Ce sont les premiers à avoir osé critiquer cet indicateur, en proposant une mesure alternative du bien-être économique.
Ayres, On the practical limits to substitution, Ecological Economics, 61, 1, 2007 : 115-128.
Ce système est élaboré de sorte quil puisse servir aux niveaux global, national et local.Dans le rapport officiel 14, la Suisse bordello varsavia admet qu'avec une empreinte écologique encore trois fois trop élevée, elle ne représente pas, à ce jour, un pays durable.Le développement durable peut se mesurer par des indicateurs isolés ou par un ensemble dindicateurs.La même année, les Nations unies publient leur rapport sur l'évaluation des écosystèmes pour le millénaire qui s'intéresse à l'importance des écosystèmes pour les sociétés humaines.Cet indicateur reste exclusivement monétaire et rend les trois types de capitaux interchangeables.La controverse autour des indicateurs du développement durable rappelle que la définition de ce dernier est du registre de l'idéologie et que la sélection dindicateurs pour le mesurer reste un choix éminemment politique et conflictuel et ne peut relever dun simple exercice technique délégué.Contrairement à l'IDH, il prend l'environnement en compte et permet une classification plus pertinente de la performance des pays.Il existe une série d'indicateurs dits alternatifs, dont certains sont de plus en plus utilisés.Pourtant, le respect des impératifs du développement durable peut aussi être source dopportunités et de profit pour les entreprises qui ont choisi de sengager dans le secteur des activités respectueuses de lenvironnement.
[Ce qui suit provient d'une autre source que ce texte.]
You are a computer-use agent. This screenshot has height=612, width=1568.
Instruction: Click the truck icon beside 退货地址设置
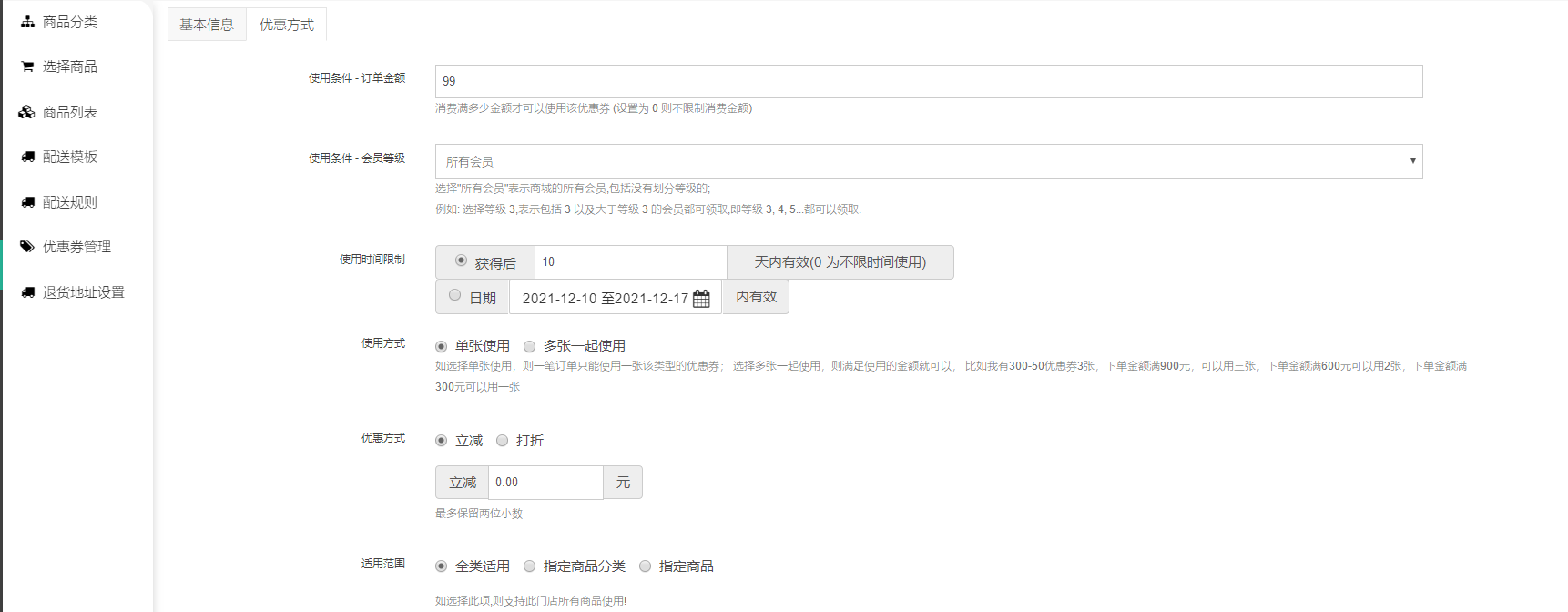click(x=27, y=292)
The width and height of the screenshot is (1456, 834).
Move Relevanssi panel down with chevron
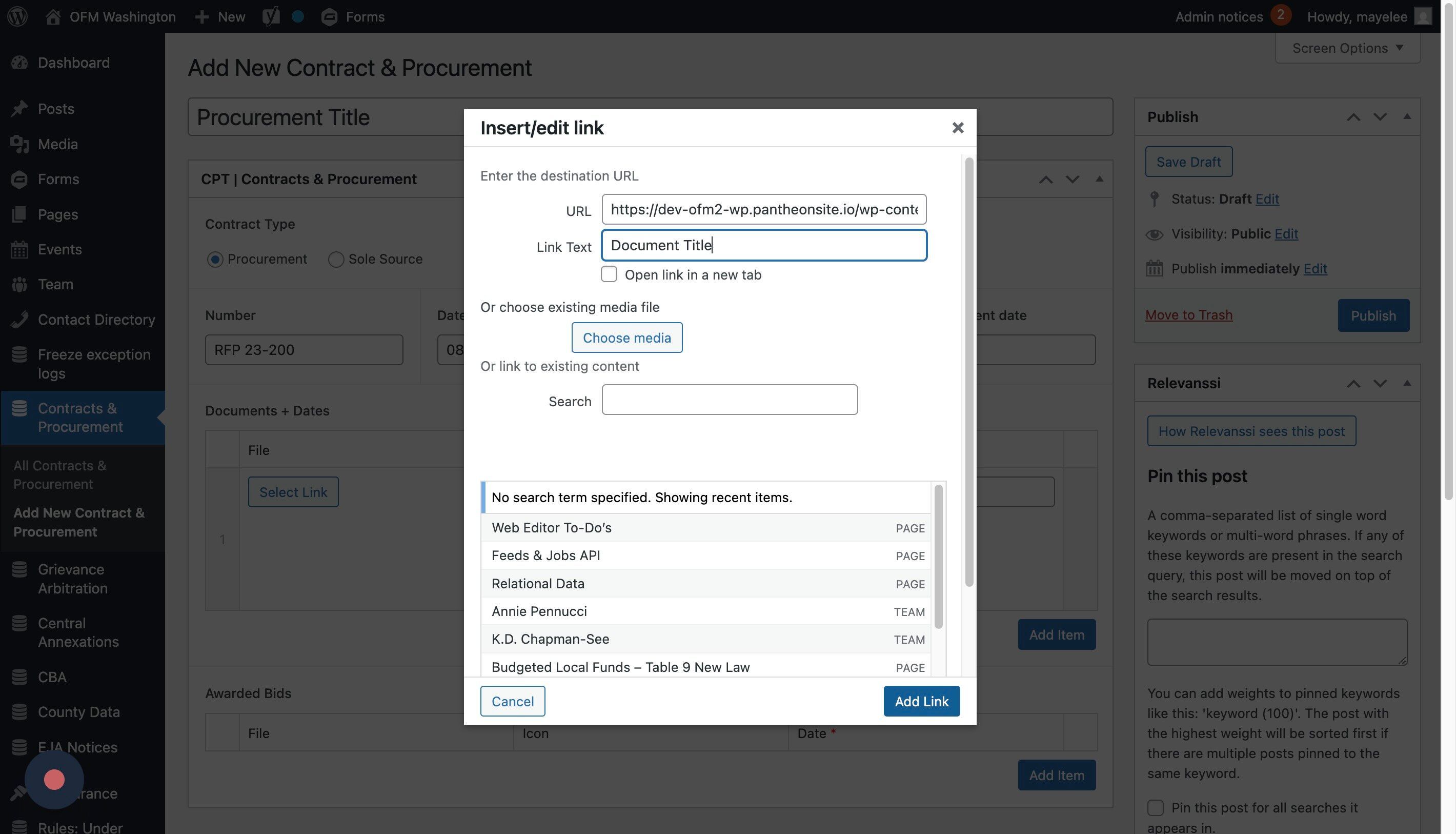click(x=1380, y=383)
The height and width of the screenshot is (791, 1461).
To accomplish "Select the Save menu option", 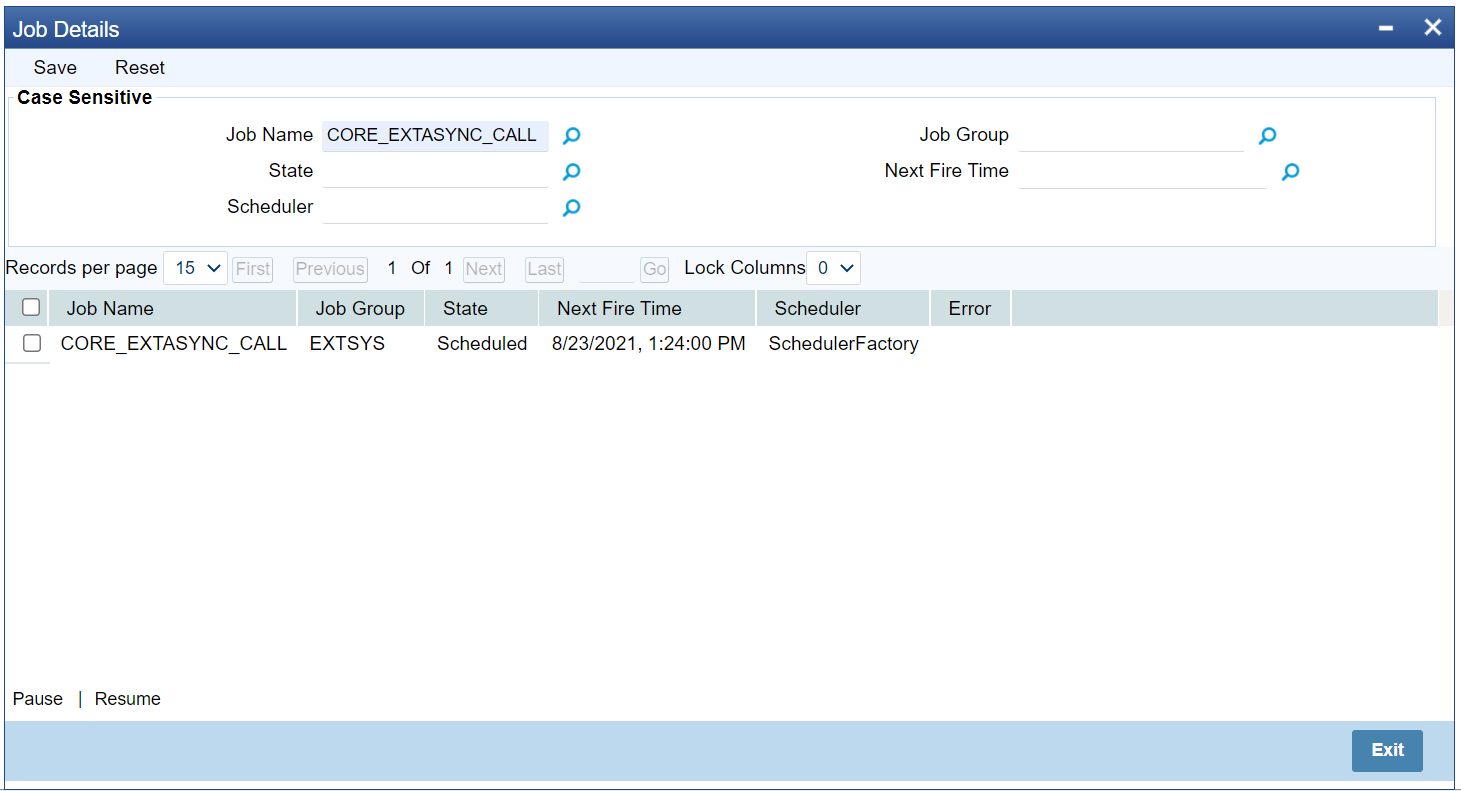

La première appelle à une définition rapide d'indicateurs pertinents alors que la seconde lutte pour dénoncer les urgences et appelle à l'action.
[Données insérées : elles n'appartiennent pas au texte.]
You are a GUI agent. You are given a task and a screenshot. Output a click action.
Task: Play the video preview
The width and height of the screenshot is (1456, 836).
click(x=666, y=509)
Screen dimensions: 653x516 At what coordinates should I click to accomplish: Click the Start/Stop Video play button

Pilier international (promotion de laide publique au développement, partenariats avec les PVD).Le rapport sur les Objectifs du millénaire pour le développement (2001) a défini 58 indicateurs (UN, 2007 21) alors que la Commission des Nations unies pour le développement durable a proposé 134 en 1996 et plus que 96 en 2006.Léconomiste avertit que celui-ci ne pouvait servir à évaluer le bien-être dune nation.En revanche, ceux qui choisissent de sengager dans une démarche de préservation de lenvironnement sont incités à le faire par le biais de mesures fiscales : un consommateur qui décide dacheter un véhicule émettant peu de CO2 peut espérer bénéficier dune aide gouvernementale.Kestemont (2010) considère que tout indice synthétique impliquant les opérations arythmétiques ou géométriques relève, de par sa forme mathématique, de la soutenabilité faible car une substitution est possible entre facteurs pour améliorer la performance.En fait, linventeur du PIB (l'économiste Simon Kuznets) reconnaissait ses limites et n'a jamais œuvré pour qu'il serve à évaluer le bien-être dune nation.Pour la croissance du revenu et du niveau de vie de qui?" Elle conclut en soulignant que largent reste un moyen, et ne devrait pas être considéré comme une fin en soi, car ce qu'il faut développer, ce n'est pas de l'argent mais du bien-vivre.Dans le même temps, on constate que les politiques économiques de la seconde moitié du XXe siècle nont guère amélioré la situation des plus pauvres.Cette remise en question va se poursuivre mais lusage du PIB reste encore aujourdhui courant pour évaluer le bien-être, bien que ses insuffisances soient reconnues (typiquement, dans le Rapport Attali 2010).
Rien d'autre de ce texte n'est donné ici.